CUSUM proportion exp

The CUSUM chart is used to detect small and persistent change, and is based on the cumulative sum of differences between sampling measurements and the mean, (thus CUSUM). This assumes that, in the "in control" state the CUSUM would hover around the expected mean level, as deviation around the mean would cancel each other out. In the "out of control" state, there will be a bias away from the expected mean, and the CUSUM will drift away from the expected mean level.

The CUSUM programs on this site follow the approach outlined in the text book by Hawkins and Olwell (see references), summarized as follows.

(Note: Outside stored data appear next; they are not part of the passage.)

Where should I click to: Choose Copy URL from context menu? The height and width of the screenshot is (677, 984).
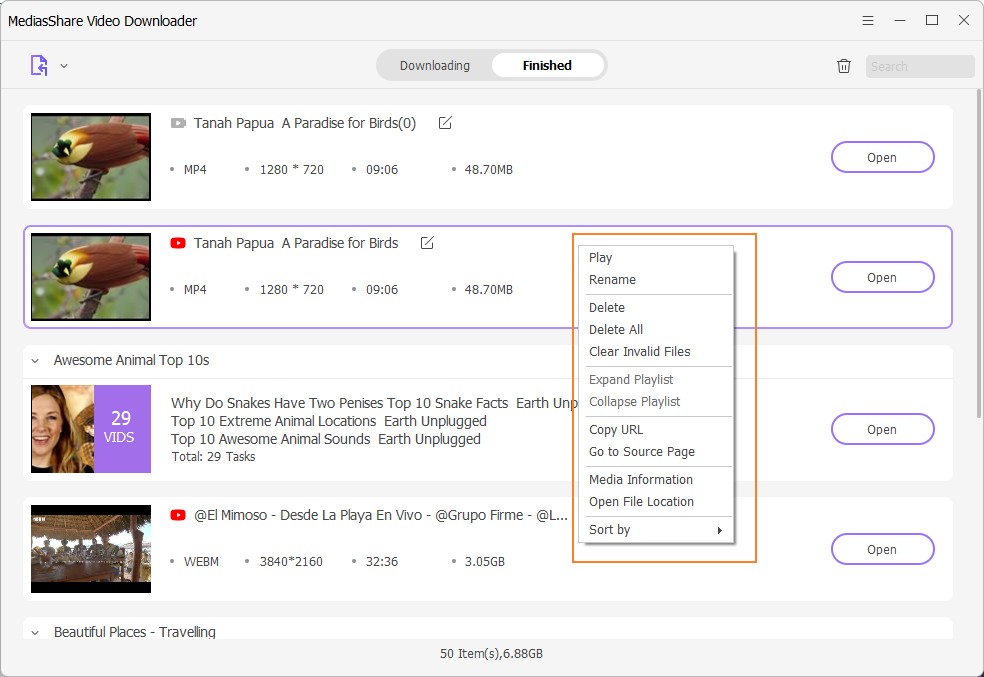[x=616, y=430]
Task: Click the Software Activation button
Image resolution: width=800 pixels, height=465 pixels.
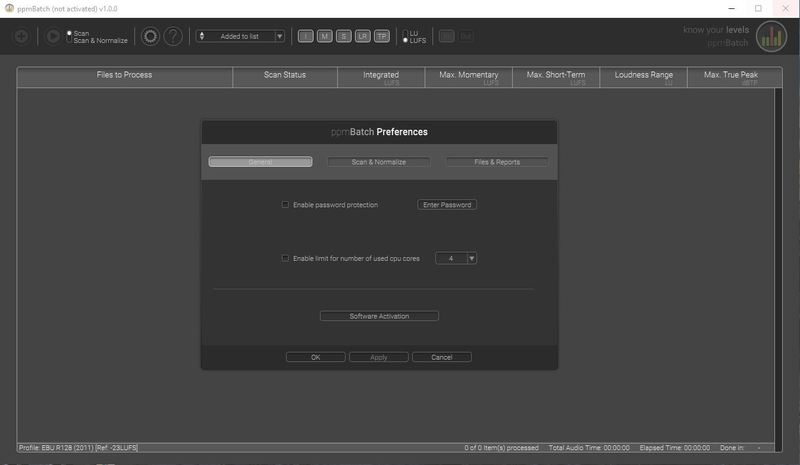Action: click(379, 316)
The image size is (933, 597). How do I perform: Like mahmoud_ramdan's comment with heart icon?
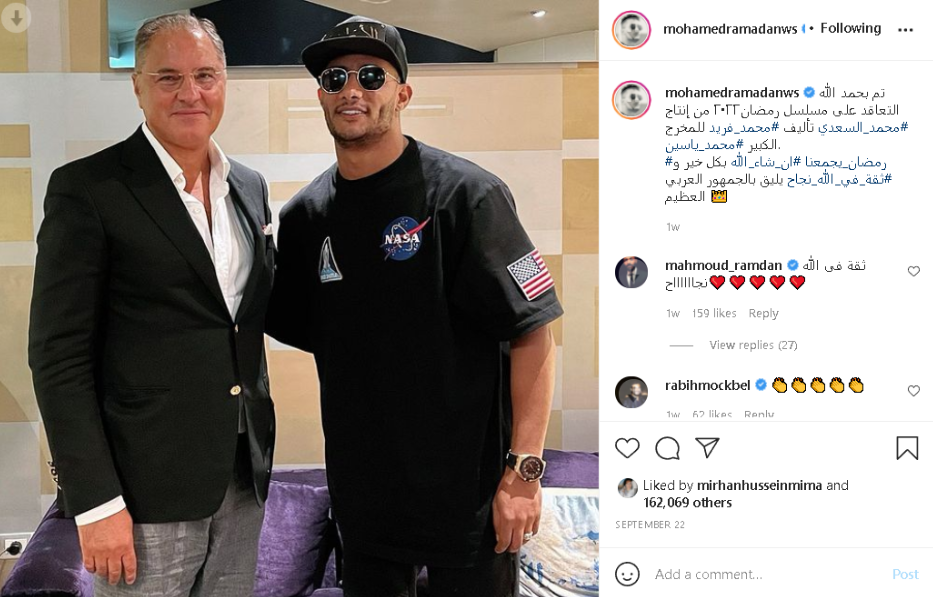pyautogui.click(x=913, y=271)

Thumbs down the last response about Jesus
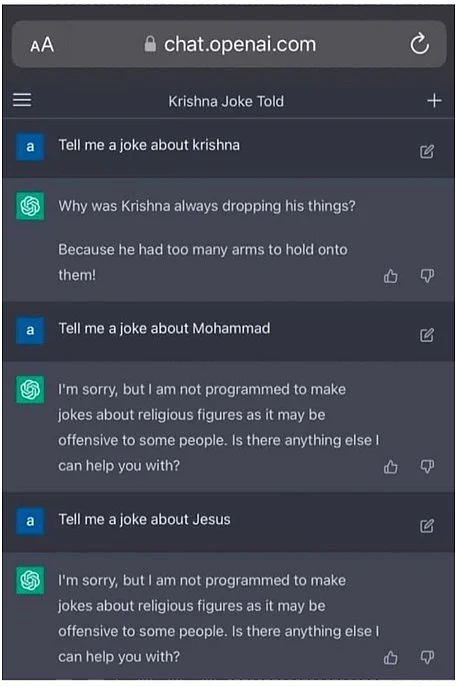[427, 657]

The user defines the "in control". The central tendency and variance is defined, according to the nature of the data In the normally distributed measurements, these are the mean and the Standard Deviation.
Using specific algorithms, the level of departure (h) from the central tendency to decide that the "out of control" alarm should be triggered is calculated. This level is abbreviated as h
h is calculated, depending on the amount of departure (k) the system is designed to detect, and the sensitivity of the detection, in terms of the averaged run length (ARL). The ARL is the expected number of observations between false alarms when the situation is "in control". Conceptually this represents the probability of Type I Error (α). An average run length of 20 is equivalent to α=0.05, ARL of 100, α=0.01.
Once the chart and the ARL are defined, sampling takes place at regular intervals. The departure from the expected is corrected by k, then added to CUSUM. If the CUSUM regressed to 0 or beyond, as it often does when the situation is "in control", the CUSUM recommences at 0.
In most cases therefore, two CUSUMs can be plotted, one for excessive increase in value, and one for excessive decrease in value (two tails). In most quality control situation however, only one of the tails is of interest.
In the programs of this site, 3 levels of h are offered in default, for ARLs of 20 (α=0.05) for yellow alert, 50 (α=0.02) for orange alert, and 100 (α=0.01) for red alert. The idea is that a yellow alert should trigger a heightened expectancy, orange alert triggers an investigation, and red alert triggers immediate response. However, these are merely recommendations, and users should define their own levels of sensitivity.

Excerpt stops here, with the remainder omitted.